● **Data supplied**:
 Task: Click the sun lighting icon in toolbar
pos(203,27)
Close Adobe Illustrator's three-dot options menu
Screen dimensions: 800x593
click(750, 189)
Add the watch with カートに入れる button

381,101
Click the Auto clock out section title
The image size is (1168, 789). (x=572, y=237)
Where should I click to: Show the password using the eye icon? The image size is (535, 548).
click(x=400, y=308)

---

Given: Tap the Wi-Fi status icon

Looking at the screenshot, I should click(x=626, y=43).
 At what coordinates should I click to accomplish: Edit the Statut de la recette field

* * *

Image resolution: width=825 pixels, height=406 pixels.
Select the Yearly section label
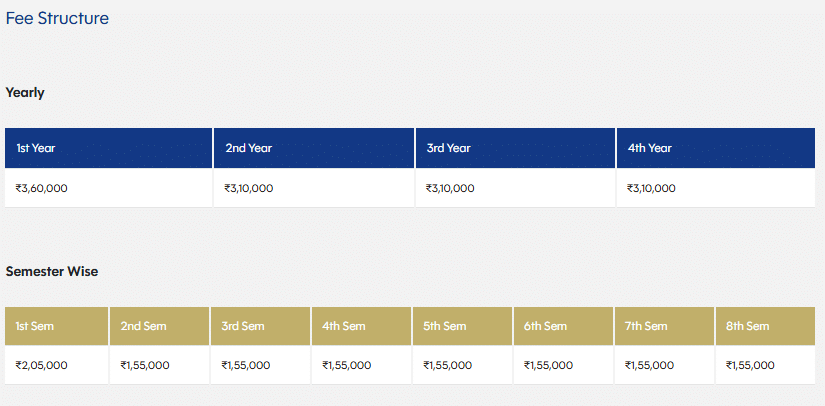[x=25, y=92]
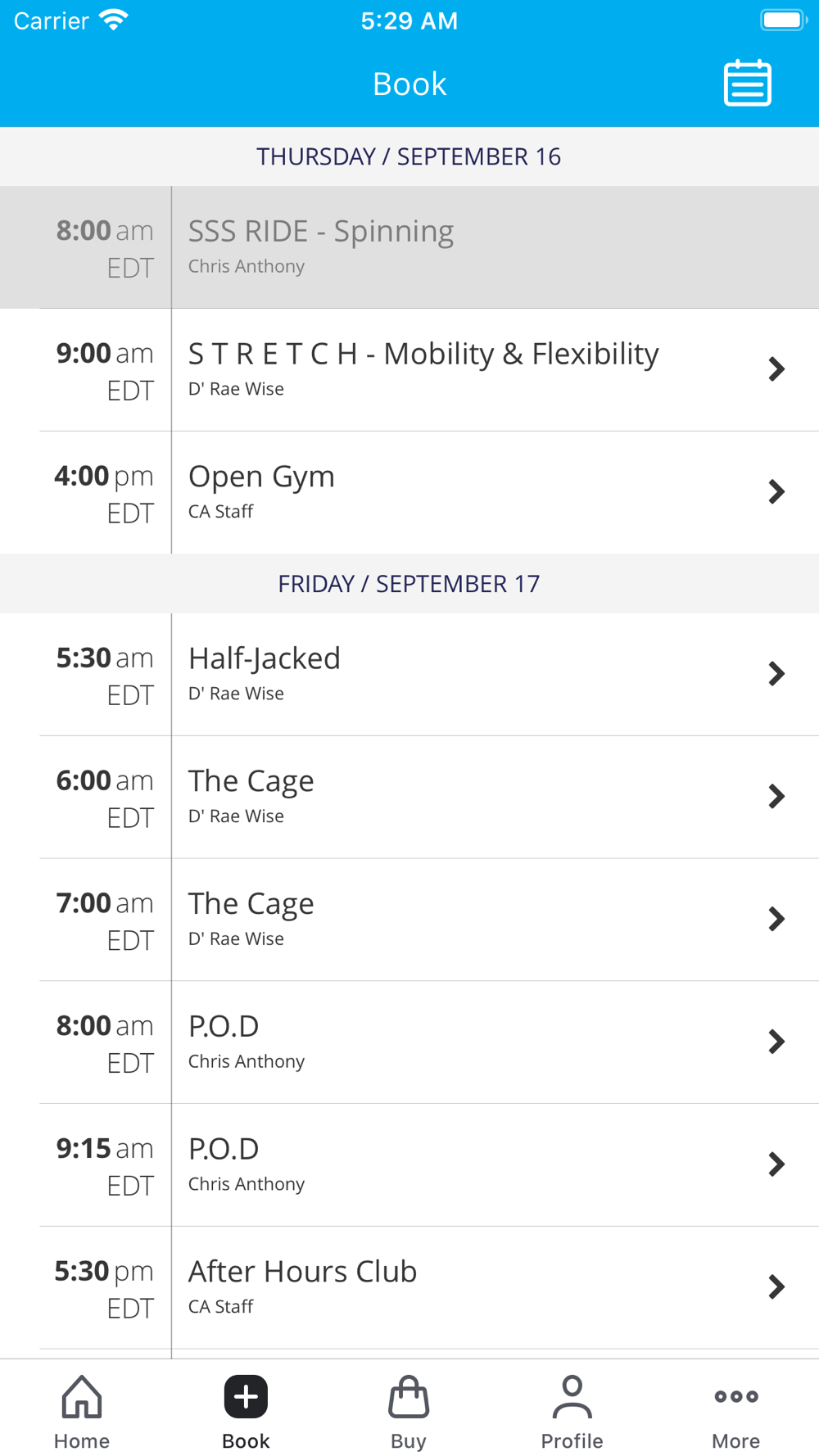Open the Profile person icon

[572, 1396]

● **Exercise objective**: After locating the line with "Given: Tap the Wi-Fi status icon" above, return that line and every later line through the one with "At what coordinates", word for word and with nothing else.

● **Your response**:
Given: Tap the Wi-Fi status icon

Looking at the screenshot, I should click(x=626, y=43).
 At what coordinates should I click to accomplish: Edit the Statut de la recette field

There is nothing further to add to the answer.